• PAGE EXTRACT:
Life can be “the school of Hard Knocks.” Life can also be the “School of Lucky Breaks.” Here is a reality. You are living. Obvious isn’t it? But since you are going to live, and have experiences, you might as well learn from them, so as to not repeat the mistakes of the past, and increase the chance you’ll get the repeat the good decisions, right?

2013 was the toughest of my life. I reached the highest place of my professional accomplishment to date. I also had several of the worst experiences of my life. Failure and success have walked hand in hand. I’ve had people work hard to extort money from me and I’ve had some of the most meaningful personal interactions of my life.

What are the learning opportunities? I’m sharing some with you here. Others, I’m writing down and letting sit for a while.

Certain roads I never want to travel again. Others, I want to travel over and over.

Goes back to reading the map doesn’t it?

Why experts still read the manual. Life Lesson #16

Learn to read maps.

Centrax delivers lost luggage for the airlines at Minneapolis/St Paul international airport. For a few years right out of college, I was one of their contractors, delivering the delayed bags to homes and businesses all over the Twin Cities.

In the days before GPS, we had to learn to read the map books. Kings and Hudson’s were the standards. Learning to read these maps made the difference between making good money and lousy money. To find some places, a simple glance at the number would suffice. 1525 Portland Avenue S would be somewhere between 15th and 16th street, on the odd side of the street. No need to consult the map. Other times, even the map didn’t clarify where we were going. The homeowner would have to meet us on the street.

At first, the lines and markers made no sense to me, requiring constant revision. As time went on, the grid dropped in my head.  However, if you ever got lost, you’d call George*. George was almost incomprehensible, his diction a teacher’s nightmare. But George knew everywhere in the Cities.

• MATERIAL PROVIDED:
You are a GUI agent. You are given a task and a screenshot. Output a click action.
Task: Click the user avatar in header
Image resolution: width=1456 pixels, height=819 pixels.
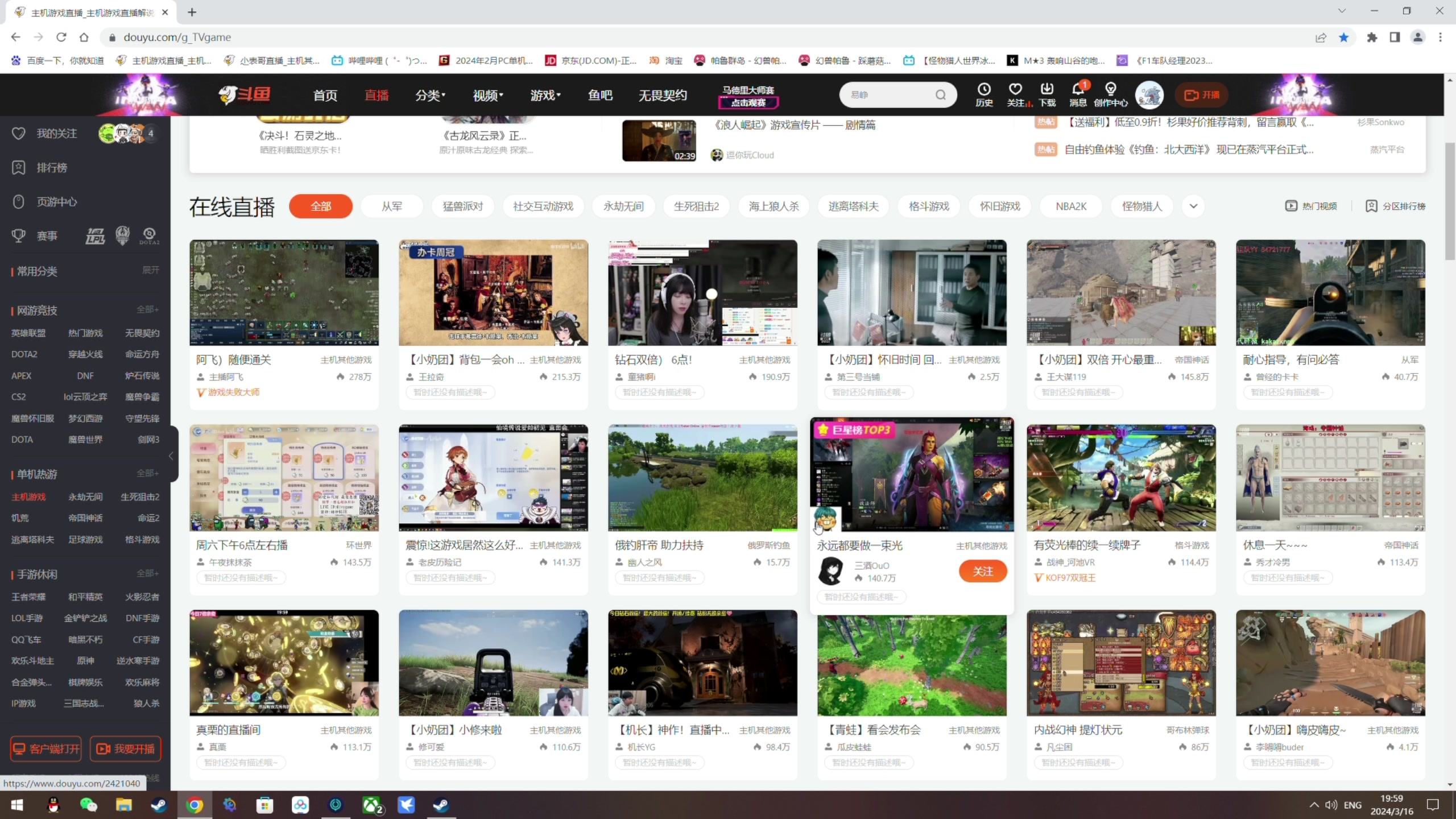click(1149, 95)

• WHAT TO PRODUCE: Carry on the essay about learning to read maps while delivering lost luggage, starting after its last line. The listing has nothing to do with this.

• ANSWER TO THIS PROBLEM:
Funny thing about George though. He still consulted the map frequently. He knew more than all of us combined, but he checked himself according to the map all the time.

Learning how to do life is often like reading a map. We repeat mistakes, over and over. Wisdom and maturity comes in when we take a step back and say “wait a minute. I’ve been here before. How did I get here?”

Coming up on 40, I realize I’m not quite where I want to be in some areas of my life. I’m re-evaluating, looking at the map again. How did I get here, and how do I get where I want to go?

Still consulting the map.

Don’t quit that loser job: 40 Life Lessons I learned before I turned 40: #11

Don’t quit your job, even if it’s a bad one.

My great Uncle Donny grew up in remote Arkansas. He tells of going hunting with friends for squirrels. On their way out into the woods, the boys passed Grandpa, holding his shotgun just sitting in a plastic folding chair in front of an enormous oak, right along the tree line.

“Grandpa, come with us.”

“No, thanks boys. Ya’ll have fun.”

And they did have fun, hunting all afternoon, walking miles upon miles.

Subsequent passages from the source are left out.